## Supplied entries
______________________________

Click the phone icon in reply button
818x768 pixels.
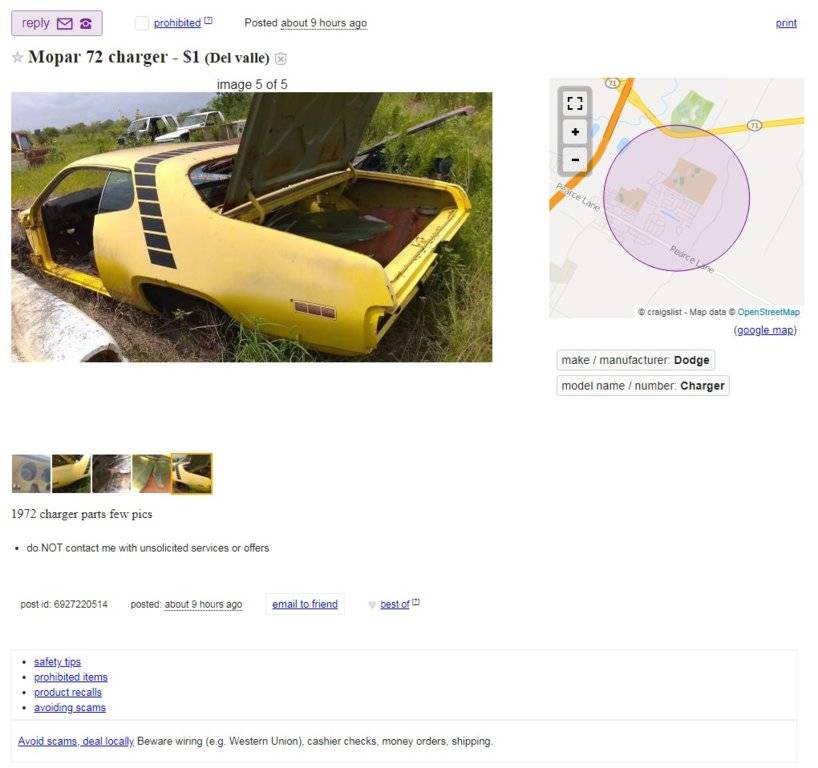pos(86,23)

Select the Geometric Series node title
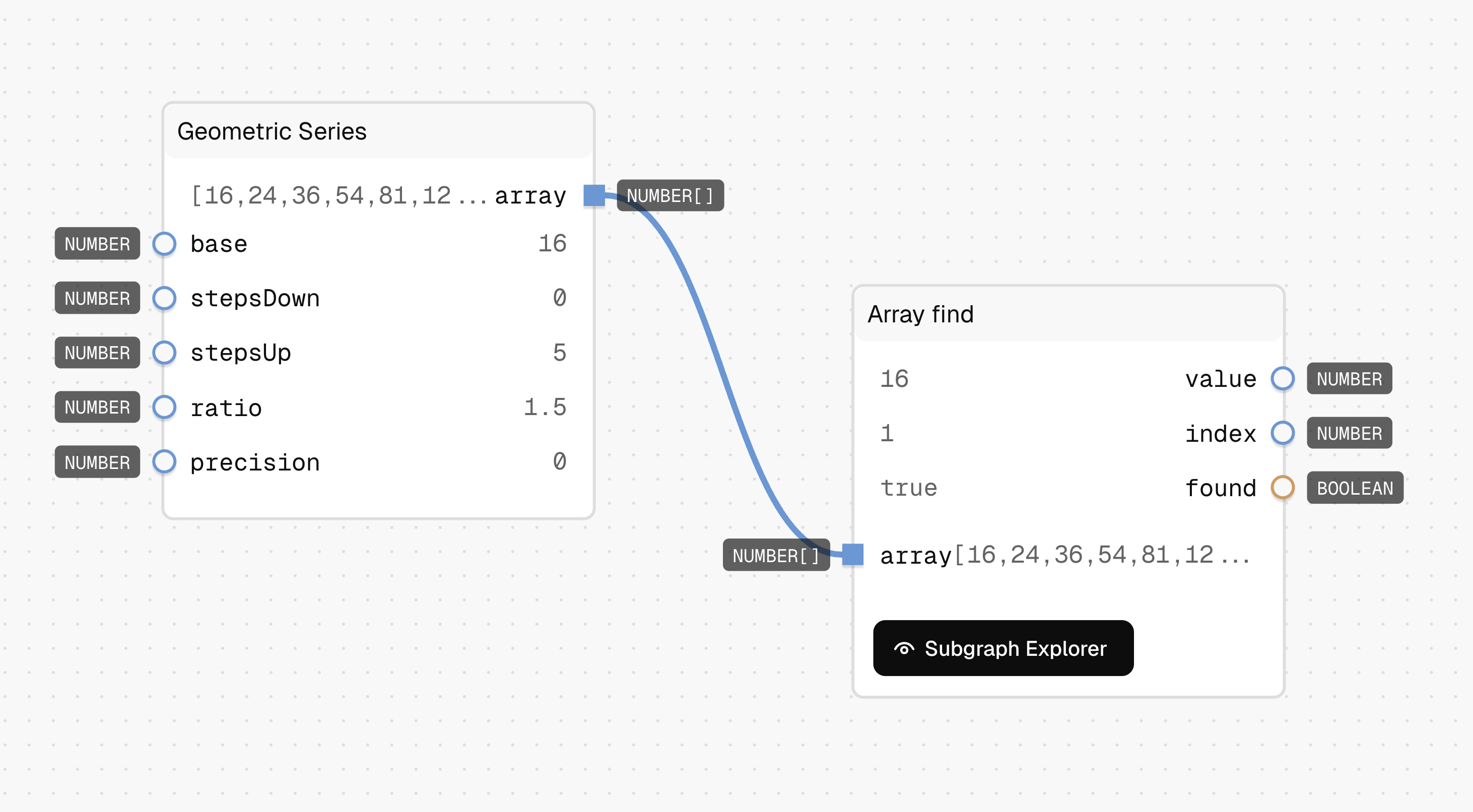coord(272,131)
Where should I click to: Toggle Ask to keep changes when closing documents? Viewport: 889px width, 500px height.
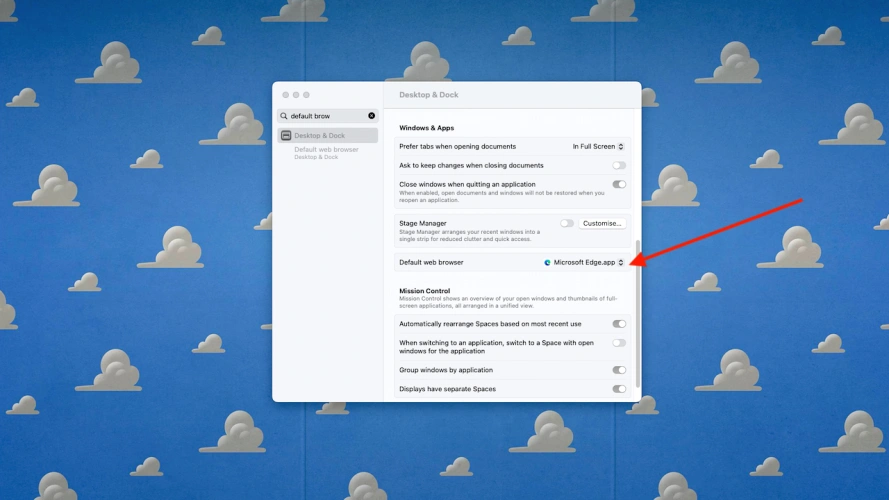619,165
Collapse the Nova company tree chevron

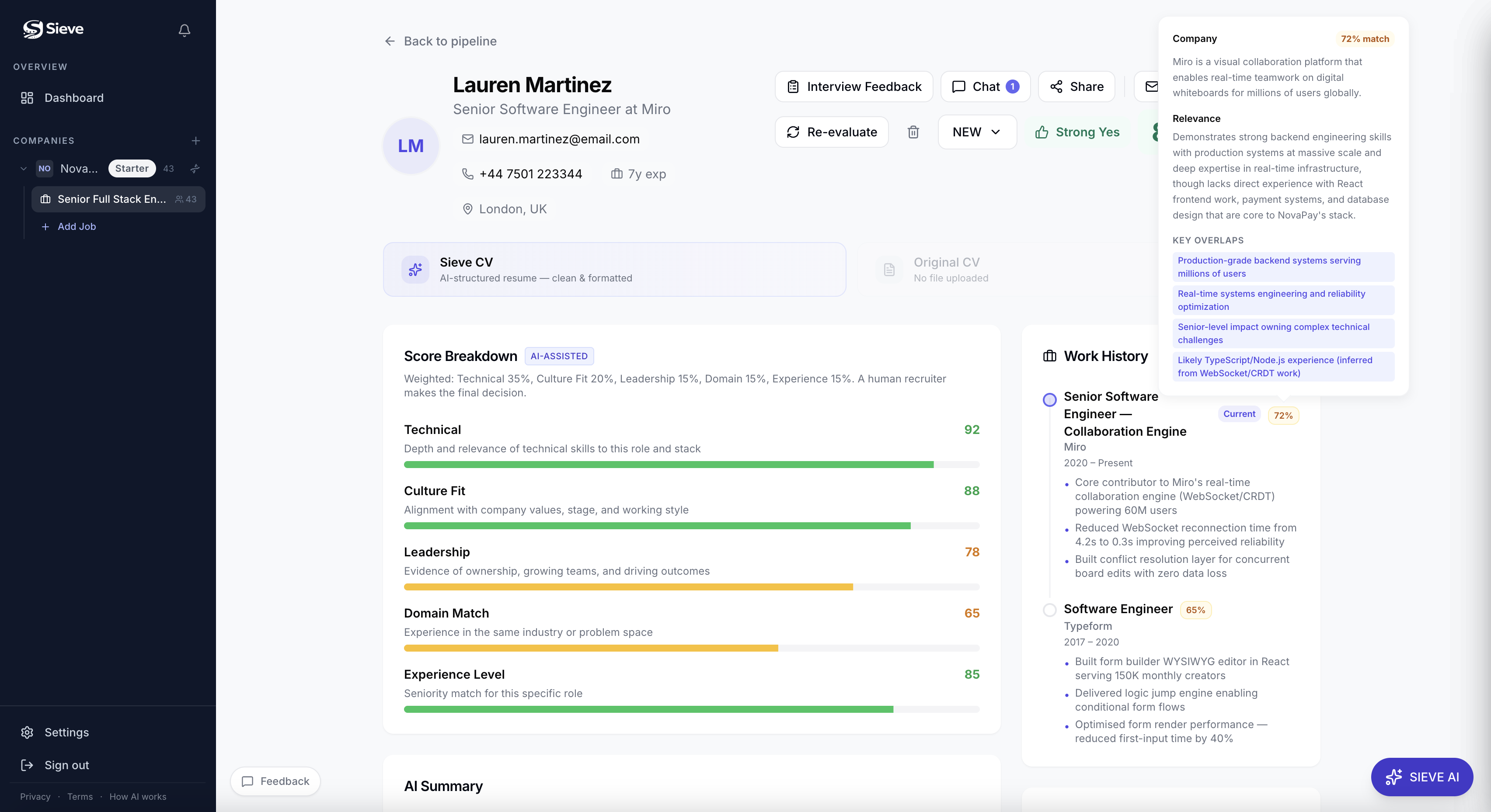24,168
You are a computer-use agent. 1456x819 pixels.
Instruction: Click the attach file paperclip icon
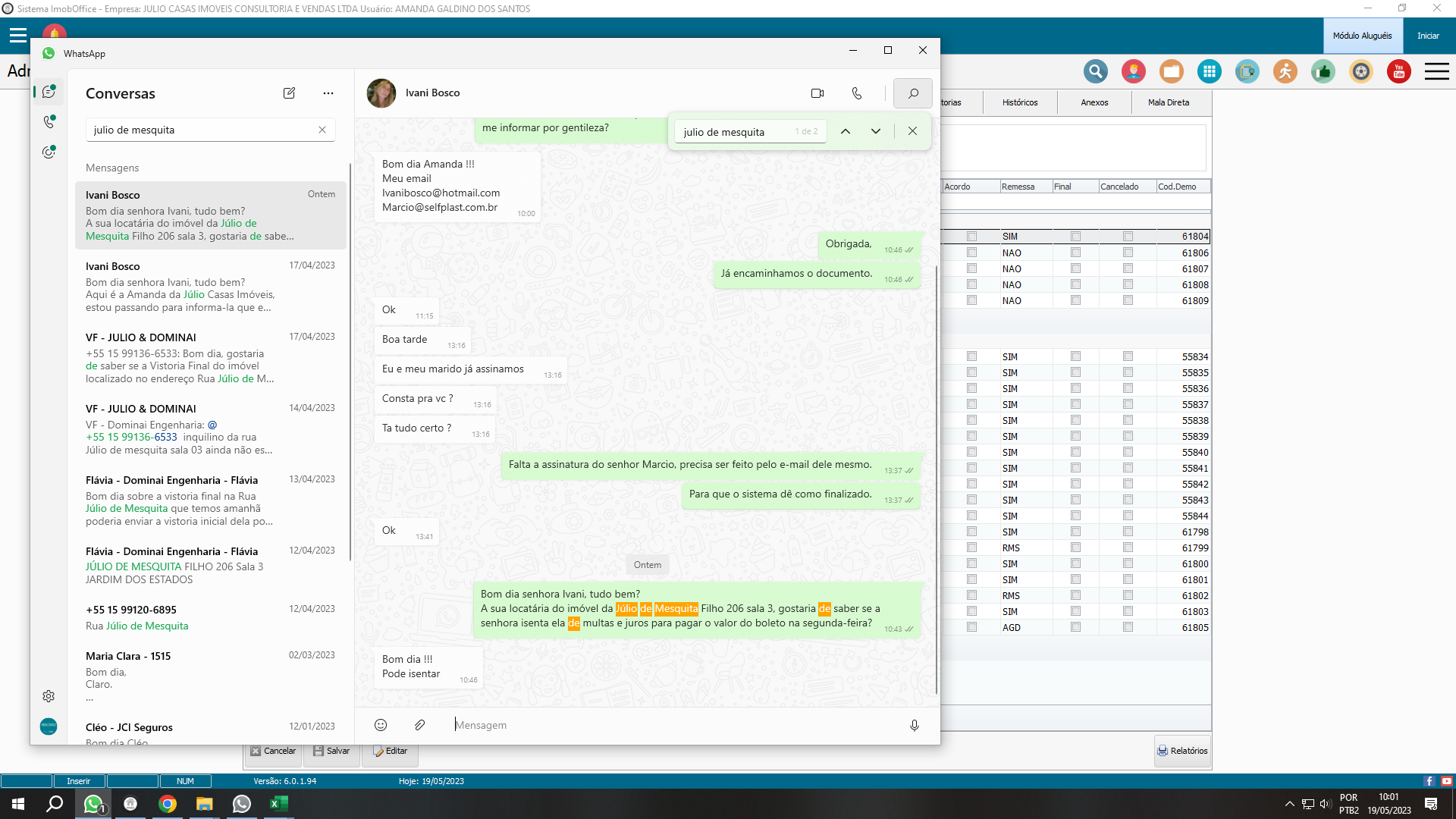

______________________________

Copy out all of the material above word for word, leaving the pictures out.

## Answer to the exercise
Click the phone icon in reply button
818x768 pixels.
pos(86,23)

Select the Geometric Series node title
coord(272,131)
Where should I click to: Toggle Ask to keep changes when closing documents? Viewport: 889px width, 500px height.
619,165
Collapse the Nova company tree chevron

24,168
You are a computer-use agent. 1456x819 pixels.
Instruction: Click the attach file paperclip icon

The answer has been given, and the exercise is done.